The wellness trend that’s actually super ancient: hot/cold contrast therapy. Scandinavians have been sweating it out in a sauna and then rolling in the snow or diving in wintry waters since ancient times. Wellness gurus like Wim Hof got this generation into cold plunges, infrared saunas are everywhere.
Saunas and cryotherapy are fab on their own, but together? Magic. Switching between hot and cold – known as contrast therapy – is like a cardio workout for your blood vessels. And while you might want a pro to guide you at first, it’s totally DIY-able (but check with your doc, obviously).
Korean spas are my go-to for this. I bounce between saunas and ice rooms, or hot and cold tubs three to six times.
Health Perks
Contrast hydrotherapy is legit for health and injury recovery. Switching between hot and cold water gets your blood vessels dancing – opening, closing, and helping with inflammation and circulation near injuries. It’s is like a low-key workout for your tissues – stimulation without the strain. Perfect for things like ankle sprains or swelling post-injury. And it’s mostly passive, so you’re chilling while healing. Pushed yourself hard? Lactic acid can build up, making you feel all achy. Good news: contrast baths can help wash away that muscle ache. Studies show it beats post-game fatigue and muscle soreness way better than just resting.

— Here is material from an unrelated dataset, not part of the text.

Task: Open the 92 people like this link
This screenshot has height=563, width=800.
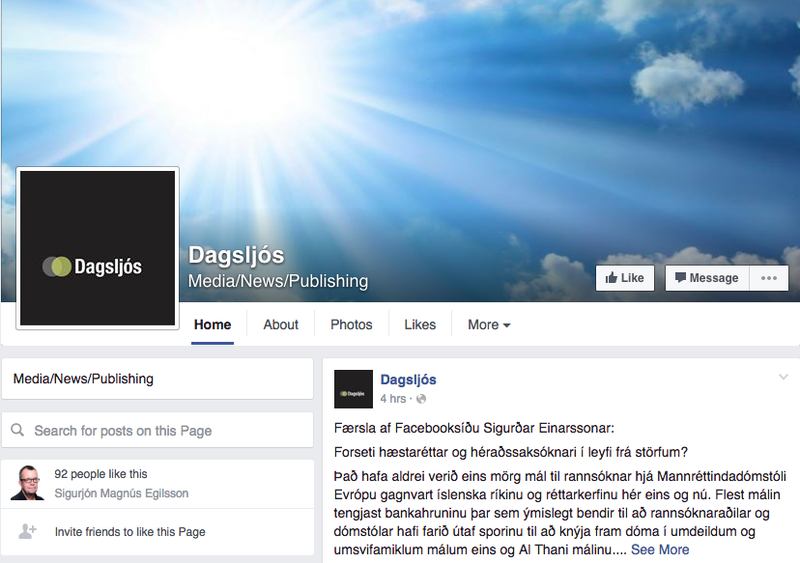Action: [x=101, y=474]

It also eases pain, lowers high blood pressure, and helps with altitude sickness. Your heart rate plays along too, speeding up in cold water and slowing down in hot.
Risks
Before you dive in, remember, there are risks. Too hot or too cold? Not good for your skin. Got heart issues or high blood pressure? Maybe skip this. And don’t forget to stay hydrated. Always, always talk to your healthcare provider first, especially if you’ve got specific health concerns.